Task brief ::
Starting at the first line, copy the data below through to the end, exactly.

Provided information ::
------

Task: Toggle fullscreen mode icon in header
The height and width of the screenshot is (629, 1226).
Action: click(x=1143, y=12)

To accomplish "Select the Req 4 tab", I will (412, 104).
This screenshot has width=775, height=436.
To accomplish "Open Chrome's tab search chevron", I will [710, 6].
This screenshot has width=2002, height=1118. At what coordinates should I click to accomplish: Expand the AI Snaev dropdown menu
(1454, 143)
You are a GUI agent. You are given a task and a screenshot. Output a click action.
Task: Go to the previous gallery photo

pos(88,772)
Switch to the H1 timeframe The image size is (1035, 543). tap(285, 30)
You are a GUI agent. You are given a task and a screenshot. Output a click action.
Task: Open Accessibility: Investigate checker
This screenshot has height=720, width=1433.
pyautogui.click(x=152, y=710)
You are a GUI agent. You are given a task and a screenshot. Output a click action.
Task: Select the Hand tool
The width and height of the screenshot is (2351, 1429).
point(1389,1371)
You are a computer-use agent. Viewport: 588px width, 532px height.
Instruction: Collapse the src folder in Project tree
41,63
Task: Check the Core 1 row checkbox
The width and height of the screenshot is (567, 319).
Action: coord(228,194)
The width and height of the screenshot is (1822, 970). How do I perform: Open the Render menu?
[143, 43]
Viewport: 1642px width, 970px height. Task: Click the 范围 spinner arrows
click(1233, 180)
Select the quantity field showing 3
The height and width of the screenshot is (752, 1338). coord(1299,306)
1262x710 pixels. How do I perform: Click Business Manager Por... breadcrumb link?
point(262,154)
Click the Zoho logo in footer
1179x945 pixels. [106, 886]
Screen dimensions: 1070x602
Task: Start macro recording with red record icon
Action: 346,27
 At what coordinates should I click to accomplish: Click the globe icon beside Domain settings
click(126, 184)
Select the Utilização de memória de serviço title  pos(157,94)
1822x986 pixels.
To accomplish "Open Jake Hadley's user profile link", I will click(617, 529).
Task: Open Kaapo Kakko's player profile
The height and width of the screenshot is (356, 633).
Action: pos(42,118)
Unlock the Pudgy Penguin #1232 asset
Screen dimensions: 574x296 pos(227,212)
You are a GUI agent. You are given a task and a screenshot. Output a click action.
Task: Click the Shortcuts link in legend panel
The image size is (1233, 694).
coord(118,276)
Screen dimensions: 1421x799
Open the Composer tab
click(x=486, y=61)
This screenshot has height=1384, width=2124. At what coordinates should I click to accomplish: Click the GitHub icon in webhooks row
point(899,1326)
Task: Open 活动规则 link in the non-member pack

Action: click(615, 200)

------

Exercise response ::
Task: Toggle fullscreen mode icon in header
The height and width of the screenshot is (629, 1226).
Action: click(x=1143, y=12)

To accomplish "Select the Req 4 tab", I will (412, 104).
This screenshot has width=775, height=436.
To accomplish "Open Chrome's tab search chevron", I will [710, 6].
This screenshot has width=2002, height=1118. At what coordinates should I click to accomplish: Expand the AI Snaev dropdown menu
(1454, 143)
You are a GUI agent. You are given a task and a screenshot. Output a click action.
Task: Go to the previous gallery photo

pos(88,772)
Switch to the H1 timeframe The image size is (1035, 543). tap(285, 30)
You are a GUI agent. You are given a task and a screenshot. Output a click action.
Task: Open Accessibility: Investigate checker
This screenshot has height=720, width=1433.
pyautogui.click(x=152, y=710)
You are a GUI agent. You are given a task and a screenshot. Output a click action.
Task: Select the Hand tool
The width and height of the screenshot is (2351, 1429).
point(1389,1371)
You are a computer-use agent. Viewport: 588px width, 532px height.
Instruction: Collapse the src folder in Project tree
41,63
Task: Check the Core 1 row checkbox
The width and height of the screenshot is (567, 319).
Action: coord(228,194)
The width and height of the screenshot is (1822, 970). How do I perform: Open the Render menu?
[143, 43]
Viewport: 1642px width, 970px height. Task: Click the 范围 spinner arrows
click(1233, 180)
Select the quantity field showing 3
The height and width of the screenshot is (752, 1338). coord(1299,306)
1262x710 pixels. How do I perform: Click Business Manager Por... breadcrumb link?
point(262,154)
Click the Zoho logo in footer
1179x945 pixels. [106, 886]
Screen dimensions: 1070x602
Task: Start macro recording with red record icon
Action: 346,27
 At what coordinates should I click to accomplish: Click the globe icon beside Domain settings
click(126, 184)
Select the Utilização de memória de serviço title  pos(157,94)
1822x986 pixels.
To accomplish "Open Jake Hadley's user profile link", I will click(617, 529).
Task: Open Kaapo Kakko's player profile
The height and width of the screenshot is (356, 633).
Action: pos(42,118)
Unlock the Pudgy Penguin #1232 asset
Screen dimensions: 574x296 pos(227,212)
You are a GUI agent. You are given a task and a screenshot. Output a click action.
Task: Click the Shortcuts link in legend panel
The image size is (1233, 694).
coord(118,276)
Screen dimensions: 1421x799
Open the Composer tab
click(x=486, y=61)
This screenshot has height=1384, width=2124. At what coordinates should I click to accomplish: Click the GitHub icon in webhooks row
point(899,1326)
Task: Open 活动规则 link in the non-member pack

Action: click(615, 200)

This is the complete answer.